Masih ada waktu sambil menunggu kedatangannya. Aku siap-siap ke supermarket dekat kosan untuk membeli keperluan bulanan sekaligus cemilan-cemilan kue kering.

Jam 7 malam.

Disinilah Alex, berdiri di hadapanku setelah pintu rumah kos kubukakan. Kami saling berpandangan lama, meresapi keberadaan satu sama lain dan mereka-reka wajah satu sama lain waktu remaja dulu. Kemudian aku merasakan hal yang belum pernah kurasakan sebelumnya dengan teman-teman pria yang pernah dekat denganku. Chemistry itu. Ada chemistry sejoli di antara kami berdua.

Alex lebih dulu tersenyum padaku. “Halo Elena, senang bertemu lagi. Kamu banyak berubah,” ucapnya dengan suara itu, suara pria yang selama ini hanya kudengar di telepon, sambil menjabat tanganku erat-erat. Matanya intens menatapku.

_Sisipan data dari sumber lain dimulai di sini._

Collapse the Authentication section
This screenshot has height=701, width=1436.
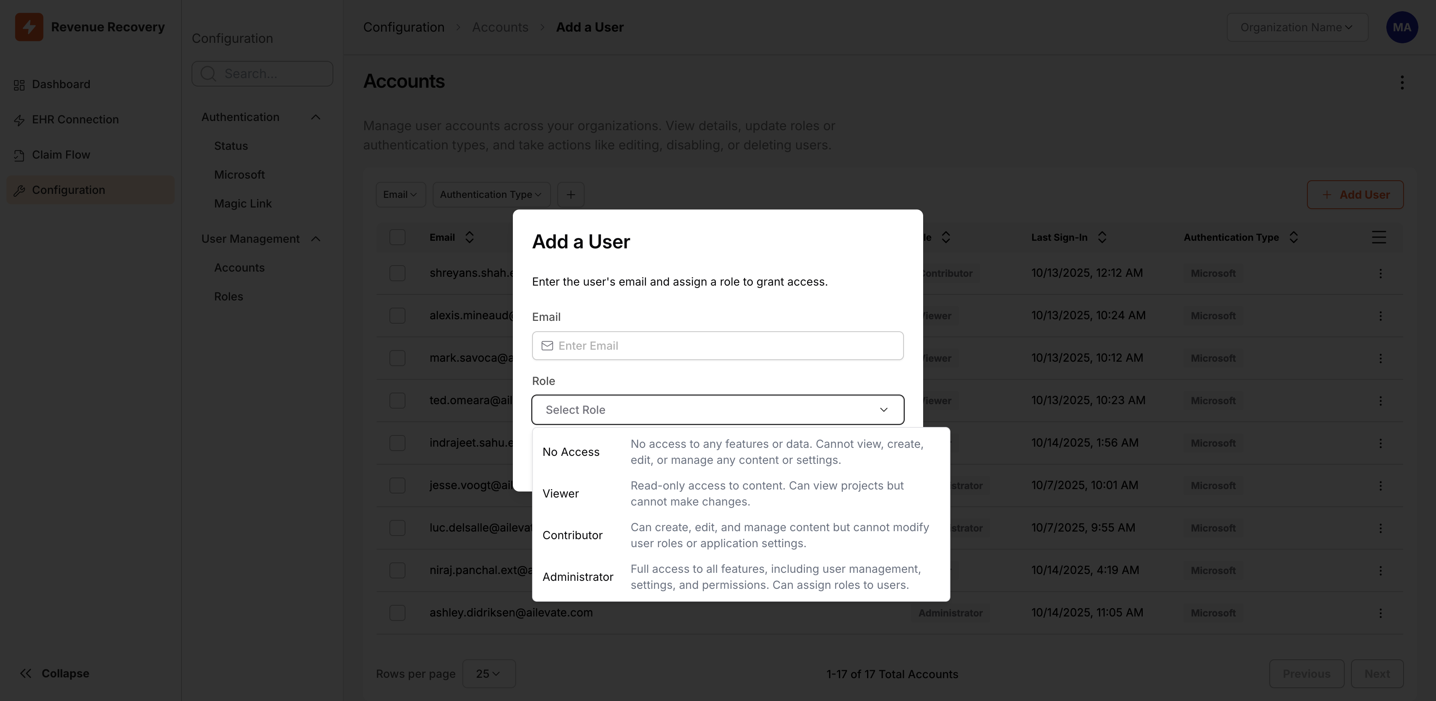(316, 117)
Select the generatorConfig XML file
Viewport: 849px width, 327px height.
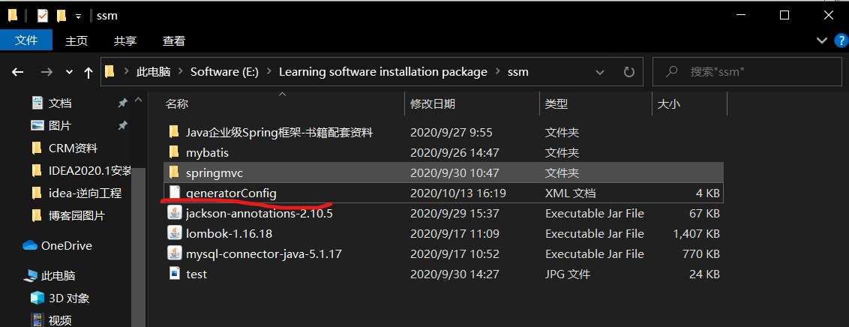[231, 193]
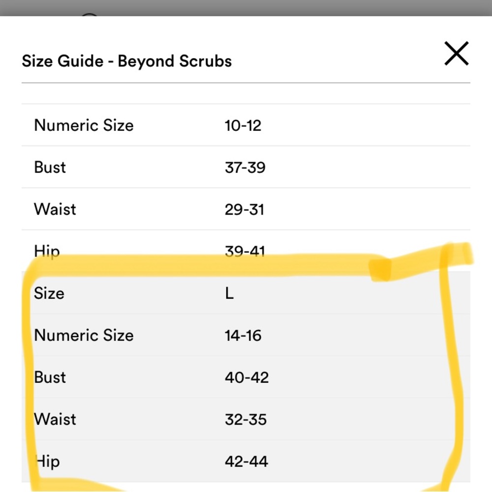Screen dimensions: 492x492
Task: Select the Hip label at the bottom
Action: point(46,461)
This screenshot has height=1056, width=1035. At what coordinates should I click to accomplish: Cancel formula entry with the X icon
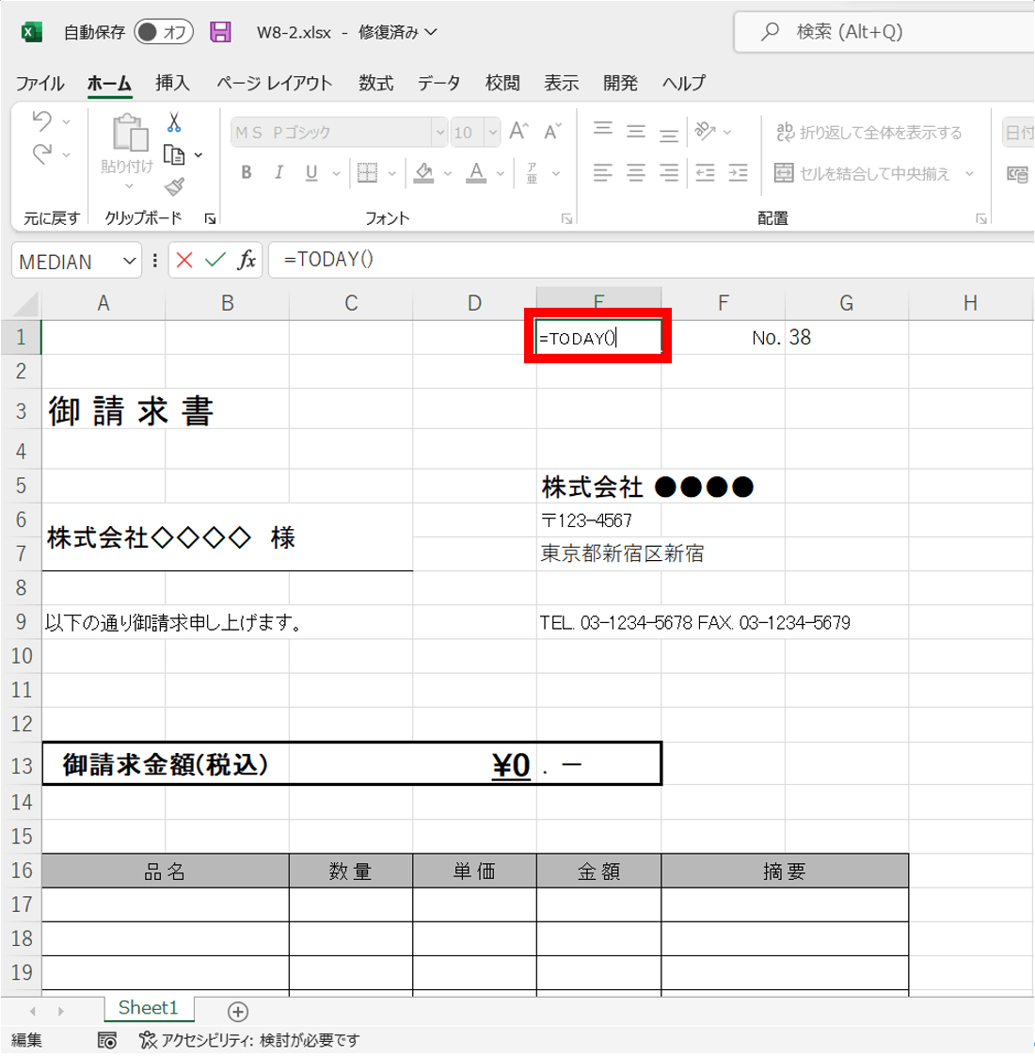pos(184,261)
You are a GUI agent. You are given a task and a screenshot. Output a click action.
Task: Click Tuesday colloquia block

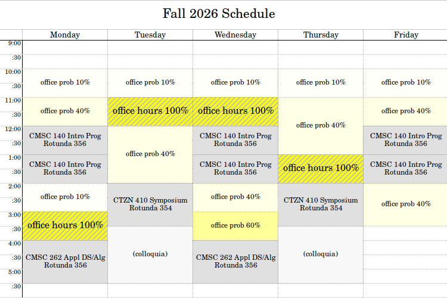pyautogui.click(x=150, y=254)
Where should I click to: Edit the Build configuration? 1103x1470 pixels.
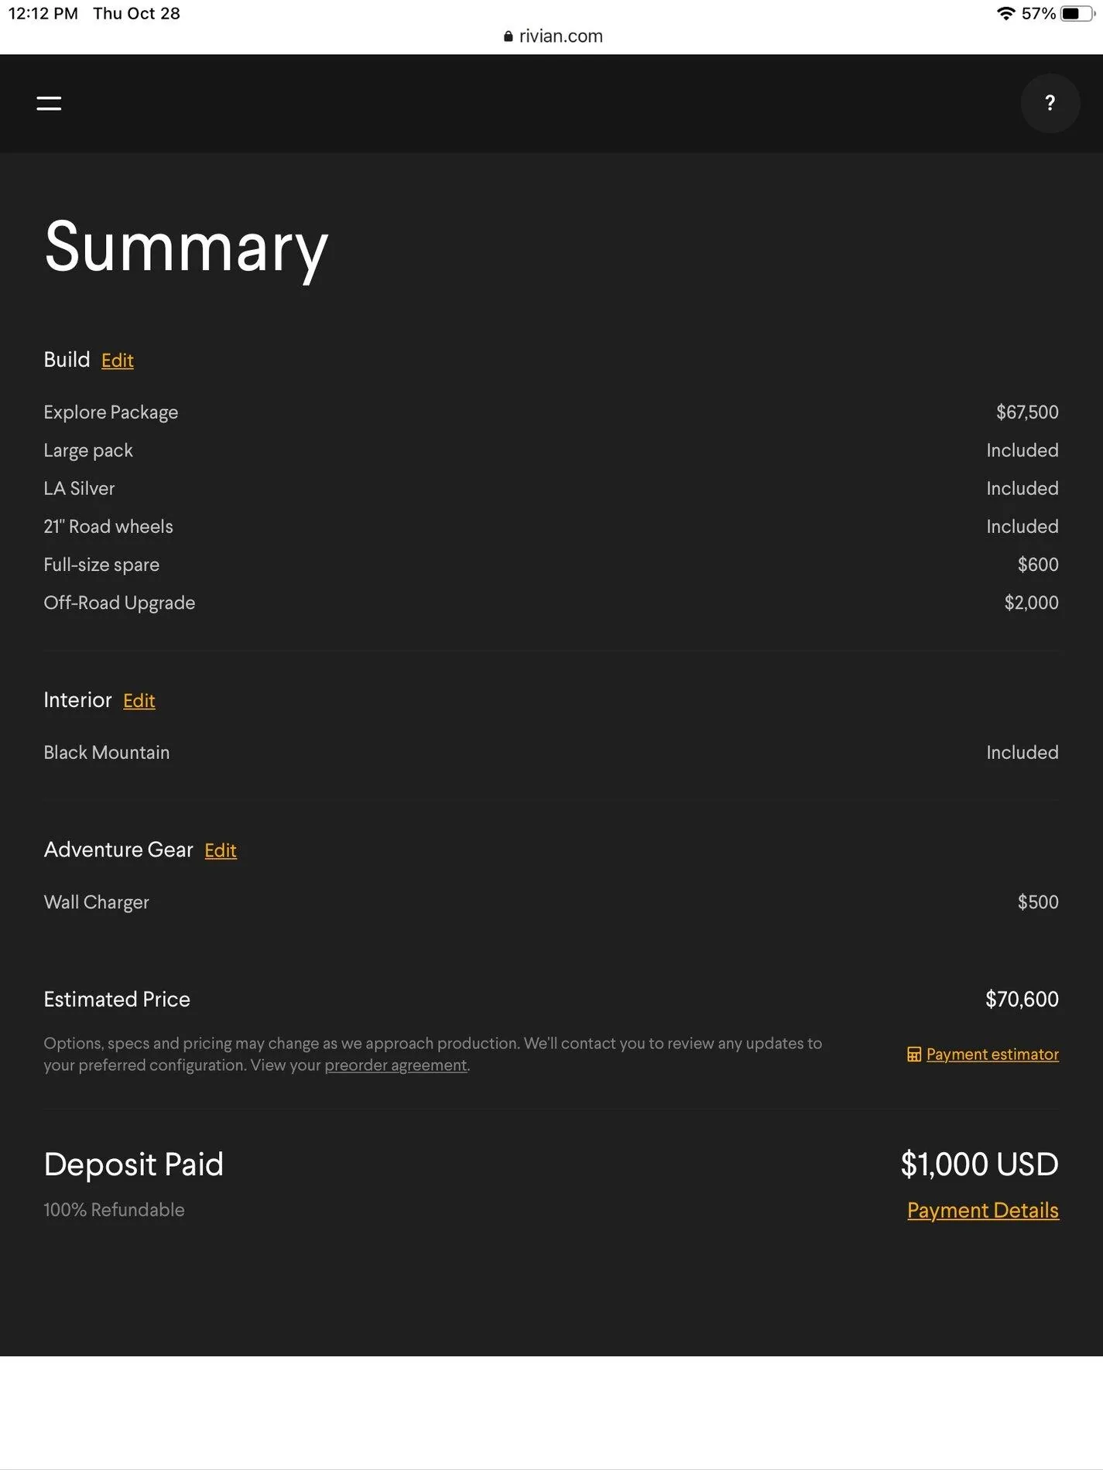(x=118, y=361)
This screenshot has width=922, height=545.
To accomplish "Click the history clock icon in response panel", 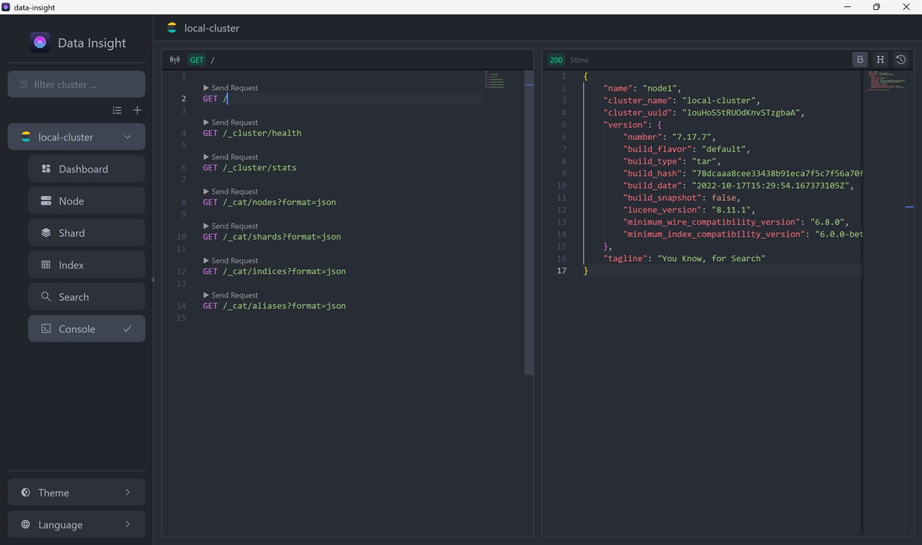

Ada yang berubah dari Alex, begitu kontrasnya hingga menarik perhatianku. Apa ya? Ah, iya, badannya sekarang tegap, lebih berotot, dan pandangan matanya sangat penuh percaya diri. Alex yang kulihat sekarang adalah Alex yang berkharisma. Bukan Alex yang cengengesan waktu masa kecil kami dulu.

Jika para ahli berpendapat bahwa telapak tangan tidak bisa mengecap rasa, detik itu juga aku akan dengan segenap hati membantahnya. Jabatan tangannya terasa menggetarkan seluruh syaraf.